__EXERCISE REQUIREMENTS__.
The full listing is to be written out again, unchanged.

__PROVIDED DATA__.
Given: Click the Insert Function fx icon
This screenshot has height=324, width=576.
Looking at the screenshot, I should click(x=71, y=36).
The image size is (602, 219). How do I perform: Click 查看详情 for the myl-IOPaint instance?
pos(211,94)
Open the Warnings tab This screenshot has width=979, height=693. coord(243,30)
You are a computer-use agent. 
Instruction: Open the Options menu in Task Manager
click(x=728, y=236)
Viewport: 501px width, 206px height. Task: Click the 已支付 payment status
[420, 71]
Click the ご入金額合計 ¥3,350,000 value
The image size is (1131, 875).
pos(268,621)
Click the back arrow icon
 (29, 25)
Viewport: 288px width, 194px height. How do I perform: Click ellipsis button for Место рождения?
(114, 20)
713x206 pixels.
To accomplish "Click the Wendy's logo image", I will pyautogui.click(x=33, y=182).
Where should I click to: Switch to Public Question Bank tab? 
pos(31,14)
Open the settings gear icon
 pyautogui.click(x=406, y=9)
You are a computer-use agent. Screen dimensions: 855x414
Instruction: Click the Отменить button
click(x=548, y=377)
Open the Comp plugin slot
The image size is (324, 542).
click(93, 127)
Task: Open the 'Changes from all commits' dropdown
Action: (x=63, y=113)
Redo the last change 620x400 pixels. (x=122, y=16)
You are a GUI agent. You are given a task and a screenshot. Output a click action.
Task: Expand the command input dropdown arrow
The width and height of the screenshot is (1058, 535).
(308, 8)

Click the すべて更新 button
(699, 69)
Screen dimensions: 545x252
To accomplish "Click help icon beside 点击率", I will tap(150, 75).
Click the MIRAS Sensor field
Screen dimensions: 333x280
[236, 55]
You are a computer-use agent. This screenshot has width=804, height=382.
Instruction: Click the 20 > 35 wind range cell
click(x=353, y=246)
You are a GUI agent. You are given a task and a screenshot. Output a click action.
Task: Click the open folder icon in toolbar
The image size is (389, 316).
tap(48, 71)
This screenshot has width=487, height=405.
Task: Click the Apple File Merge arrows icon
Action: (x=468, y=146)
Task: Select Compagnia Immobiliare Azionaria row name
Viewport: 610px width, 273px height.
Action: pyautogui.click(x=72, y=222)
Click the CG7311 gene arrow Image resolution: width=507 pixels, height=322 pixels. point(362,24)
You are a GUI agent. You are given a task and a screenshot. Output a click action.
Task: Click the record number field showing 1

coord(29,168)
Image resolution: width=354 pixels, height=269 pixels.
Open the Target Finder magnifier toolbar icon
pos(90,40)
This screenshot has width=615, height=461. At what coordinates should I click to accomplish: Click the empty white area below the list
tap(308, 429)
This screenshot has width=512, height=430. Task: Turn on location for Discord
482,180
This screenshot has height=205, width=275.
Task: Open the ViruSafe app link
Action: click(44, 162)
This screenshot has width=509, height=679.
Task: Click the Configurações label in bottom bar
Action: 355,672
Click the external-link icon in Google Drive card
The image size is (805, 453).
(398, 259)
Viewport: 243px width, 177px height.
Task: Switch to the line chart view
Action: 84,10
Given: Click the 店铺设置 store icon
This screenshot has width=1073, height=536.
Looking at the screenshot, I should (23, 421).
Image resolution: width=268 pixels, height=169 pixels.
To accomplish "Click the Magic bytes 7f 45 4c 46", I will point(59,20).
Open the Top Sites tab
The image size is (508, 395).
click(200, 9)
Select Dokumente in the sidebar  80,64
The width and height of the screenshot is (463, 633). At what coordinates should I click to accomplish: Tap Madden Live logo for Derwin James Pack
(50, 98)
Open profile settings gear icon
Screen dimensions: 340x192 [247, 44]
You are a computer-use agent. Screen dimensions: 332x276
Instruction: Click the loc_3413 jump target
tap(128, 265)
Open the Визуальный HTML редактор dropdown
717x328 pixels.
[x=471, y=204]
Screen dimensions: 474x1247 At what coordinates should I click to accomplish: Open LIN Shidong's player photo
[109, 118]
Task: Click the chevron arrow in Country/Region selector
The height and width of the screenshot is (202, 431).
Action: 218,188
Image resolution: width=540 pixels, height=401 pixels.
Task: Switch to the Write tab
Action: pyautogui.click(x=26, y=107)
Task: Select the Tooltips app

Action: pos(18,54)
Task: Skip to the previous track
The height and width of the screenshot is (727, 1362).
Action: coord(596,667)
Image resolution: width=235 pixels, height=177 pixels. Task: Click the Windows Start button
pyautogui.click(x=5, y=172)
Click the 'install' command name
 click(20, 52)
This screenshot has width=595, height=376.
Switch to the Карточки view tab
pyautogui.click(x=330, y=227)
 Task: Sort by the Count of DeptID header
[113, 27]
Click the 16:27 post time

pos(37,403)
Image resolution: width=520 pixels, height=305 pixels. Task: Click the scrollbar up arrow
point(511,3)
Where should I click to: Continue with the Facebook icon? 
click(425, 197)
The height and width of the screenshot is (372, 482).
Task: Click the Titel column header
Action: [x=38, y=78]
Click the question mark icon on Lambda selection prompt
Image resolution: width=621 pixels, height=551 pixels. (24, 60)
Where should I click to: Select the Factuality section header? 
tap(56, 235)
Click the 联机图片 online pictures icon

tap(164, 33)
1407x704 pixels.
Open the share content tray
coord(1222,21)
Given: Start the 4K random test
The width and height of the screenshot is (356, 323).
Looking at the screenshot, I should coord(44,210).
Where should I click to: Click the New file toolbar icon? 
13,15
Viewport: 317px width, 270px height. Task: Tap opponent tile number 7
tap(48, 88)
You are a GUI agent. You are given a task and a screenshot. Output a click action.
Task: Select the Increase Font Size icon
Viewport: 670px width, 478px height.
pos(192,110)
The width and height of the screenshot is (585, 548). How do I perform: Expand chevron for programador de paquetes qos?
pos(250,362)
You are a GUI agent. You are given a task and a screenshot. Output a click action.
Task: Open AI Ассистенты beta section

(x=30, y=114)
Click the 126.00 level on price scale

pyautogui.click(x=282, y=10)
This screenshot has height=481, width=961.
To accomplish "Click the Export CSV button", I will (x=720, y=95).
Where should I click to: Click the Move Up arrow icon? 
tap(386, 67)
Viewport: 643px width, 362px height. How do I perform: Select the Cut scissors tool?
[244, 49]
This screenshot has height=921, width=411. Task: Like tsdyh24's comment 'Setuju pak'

__ANSWER AREA__.
Given: Click the Insert Function fx icon
This screenshot has height=324, width=576.
Looking at the screenshot, I should click(x=71, y=36).
The image size is (602, 219). How do I perform: Click 查看详情 for the myl-IOPaint instance?
pos(211,94)
Open the Warnings tab This screenshot has width=979, height=693. coord(243,30)
You are a computer-use agent. 
Instruction: Open the Options menu in Task Manager
click(x=728, y=236)
Viewport: 501px width, 206px height. Task: Click the 已支付 payment status
[420, 71]
Click the ご入金額合計 ¥3,350,000 value
The image size is (1131, 875).
pos(268,621)
Click the back arrow icon
 (29, 25)
Viewport: 288px width, 194px height. How do I perform: Click ellipsis button for Место рождения?
(114, 20)
713x206 pixels.
To accomplish "Click the Wendy's logo image", I will pyautogui.click(x=33, y=182).
Where should I click to: Switch to Public Question Bank tab? 
pos(31,14)
Open the settings gear icon
 pyautogui.click(x=406, y=9)
You are a computer-use agent. Screen dimensions: 855x414
Instruction: Click the Отменить button
click(x=548, y=377)
Open the Comp plugin slot
The image size is (324, 542).
click(93, 127)
Task: Open the 'Changes from all commits' dropdown
Action: (x=63, y=113)
Redo the last change 620x400 pixels. (x=122, y=16)
You are a GUI agent. You are given a task and a screenshot. Output a click action.
Task: Expand the command input dropdown arrow
The width and height of the screenshot is (1058, 535).
(308, 8)

Click the すべて更新 button
(699, 69)
Screen dimensions: 545x252
To accomplish "Click help icon beside 点击率", I will tap(150, 75).
Click the MIRAS Sensor field
Screen dimensions: 333x280
[236, 55]
You are a computer-use agent. This screenshot has width=804, height=382.
Instruction: Click the 20 > 35 wind range cell
click(x=353, y=246)
You are a GUI agent. You are given a task and a screenshot. Output a click action.
Task: Click the open folder icon in toolbar
The image size is (389, 316).
tap(48, 71)
This screenshot has width=487, height=405.
Task: Click the Apple File Merge arrows icon
Action: (x=468, y=146)
Task: Select Compagnia Immobiliare Azionaria row name
Viewport: 610px width, 273px height.
Action: pyautogui.click(x=72, y=222)
Click the CG7311 gene arrow Image resolution: width=507 pixels, height=322 pixels. point(362,24)
You are a GUI agent. You are given a task and a screenshot. Output a click action.
Task: Click the record number field showing 1

coord(29,168)
Image resolution: width=354 pixels, height=269 pixels.
Open the Target Finder magnifier toolbar icon
pos(90,40)
This screenshot has width=615, height=461. At what coordinates should I click to accomplish: Click the empty white area below the list
tap(308, 429)
This screenshot has width=512, height=430. Task: Turn on location for Discord
482,180
This screenshot has height=205, width=275.
Task: Open the ViruSafe app link
Action: click(44, 162)
This screenshot has width=509, height=679.
Task: Click the Configurações label in bottom bar
Action: 355,672
Click the external-link icon in Google Drive card
The image size is (805, 453).
(398, 259)
Viewport: 243px width, 177px height.
Task: Switch to the line chart view
Action: 84,10
Given: Click the 店铺设置 store icon
This screenshot has width=1073, height=536.
Looking at the screenshot, I should (23, 421).
Image resolution: width=268 pixels, height=169 pixels.
To accomplish "Click the Magic bytes 7f 45 4c 46", I will point(59,20).
Open the Top Sites tab
The image size is (508, 395).
click(200, 9)
Select Dokumente in the sidebar  80,64
The width and height of the screenshot is (463, 633). At what coordinates should I click to accomplish: Tap Madden Live logo for Derwin James Pack
(50, 98)
Open profile settings gear icon
Screen dimensions: 340x192 [247, 44]
You are a computer-use agent. Screen dimensions: 332x276
Instruction: Click the loc_3413 jump target
tap(128, 265)
Open the Визуальный HTML редактор dropdown
717x328 pixels.
[x=471, y=204]
Screen dimensions: 474x1247 At what coordinates should I click to accomplish: Open LIN Shidong's player photo
[109, 118]
Task: Click the chevron arrow in Country/Region selector
The height and width of the screenshot is (202, 431).
Action: 218,188
Image resolution: width=540 pixels, height=401 pixels.
Task: Switch to the Write tab
Action: pyautogui.click(x=26, y=107)
Task: Select the Tooltips app

Action: pos(18,54)
Task: Skip to the previous track
The height and width of the screenshot is (727, 1362).
Action: coord(596,667)
Image resolution: width=235 pixels, height=177 pixels. Task: Click the Windows Start button
pyautogui.click(x=5, y=172)
Click the 'install' command name
 click(20, 52)
This screenshot has width=595, height=376.
Switch to the Карточки view tab
pyautogui.click(x=330, y=227)
 Task: Sort by the Count of DeptID header
[113, 27]
Click the 16:27 post time

pos(37,403)
Image resolution: width=520 pixels, height=305 pixels. Task: Click the scrollbar up arrow
point(511,3)
Where should I click to: Continue with the Facebook icon? 
click(425, 197)
The height and width of the screenshot is (372, 482).
Task: Click the Titel column header
Action: [x=38, y=78]
Click the question mark icon on Lambda selection prompt
Image resolution: width=621 pixels, height=551 pixels. (24, 60)
Where should I click to: Select the Factuality section header? 
tap(56, 235)
Click the 联机图片 online pictures icon

tap(164, 33)
1407x704 pixels.
Open the share content tray
coord(1222,21)
Given: Start the 4K random test
The width and height of the screenshot is (356, 323).
Looking at the screenshot, I should coord(44,210).
Where should I click to: Click the New file toolbar icon? 
13,15
Viewport: 317px width, 270px height. Task: Tap opponent tile number 7
tap(48, 88)
You are a GUI agent. You are given a task and a screenshot. Output a click action.
Task: Select the Increase Font Size icon
Viewport: 670px width, 478px height.
pos(192,110)
The width and height of the screenshot is (585, 548). How do I perform: Expand chevron for programador de paquetes qos?
pos(250,362)
You are a GUI agent. You are given a task and a screenshot. Output a click action.
Task: Open AI Ассистенты beta section

(x=30, y=114)
Click the 126.00 level on price scale

pyautogui.click(x=282, y=10)
This screenshot has height=481, width=961.
To accomplish "Click the Export CSV button", I will (x=720, y=95).
Where should I click to: Click the Move Up arrow icon? 
tap(386, 67)
Viewport: 643px width, 362px height. How do I perform: Select the Cut scissors tool?
[244, 49]
This screenshot has height=921, width=411. Task: Like tsdyh24's comment 'Setuju pak'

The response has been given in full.